I have been asked what is the relationship between Edmund de Waal’s work and Romilly’s. The answer is in the way that the forms of the past influence and inform the material present, so that both have a preoccupation with the archaeology of forms. Romilly specifically requested that some of Edmund’s work should be displayed not behind glass, so should share in the aesthetic of the found object:
I was faintly reprimanded for writing about Romilly’s exhibition before seeing it. But now I can write about it having experienced it so beautifully displayed in grand empty studio space designed by Deborah Saunt and David Hills. The work itself is on long shelves, the individual pieces held upright by lead fishing weights, or buried under the floor or in a chapel-like annexe, with minuscule inscriptions and dots like the legion d’honneur for work which had sold. What everyone said, and was obviously true, is that it’s extremely rare to see jewellery displayed as works of art, isolated in white space so that one is compelled to engage with the detailed character of each individual work, with magnifying glasses provided, its ornament and encrustation, a modernist version of a cabinet of curiosities, echoed by cases of Edmund’s pots.

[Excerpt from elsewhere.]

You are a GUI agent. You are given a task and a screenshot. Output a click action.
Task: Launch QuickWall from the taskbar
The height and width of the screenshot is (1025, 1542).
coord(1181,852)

The work is very hard to photograph, especially the quality of natural daylight, and I’m not sure I’ve succeeded:
A golden rule of my blog is that I am never ever allowed to mention my close family, only dead relations. But I have been allowed to breach this rule today in celebration of the fact that my wife Romilly is holding an exhibition of her jewellery entitled Newfoundland jointly with work by Edmund de Waal in Edmund’s studio. She discovered several years ago that it is possible to buy fragments of Roman and medieval metalwork found by metal detectors and sold on ebay and has gradually acquired a small collection of buckles and thimbles and buttons and rings which she has adapted into modern palimpsests, evocative of their history, but enriched and embellished and ornamented as well.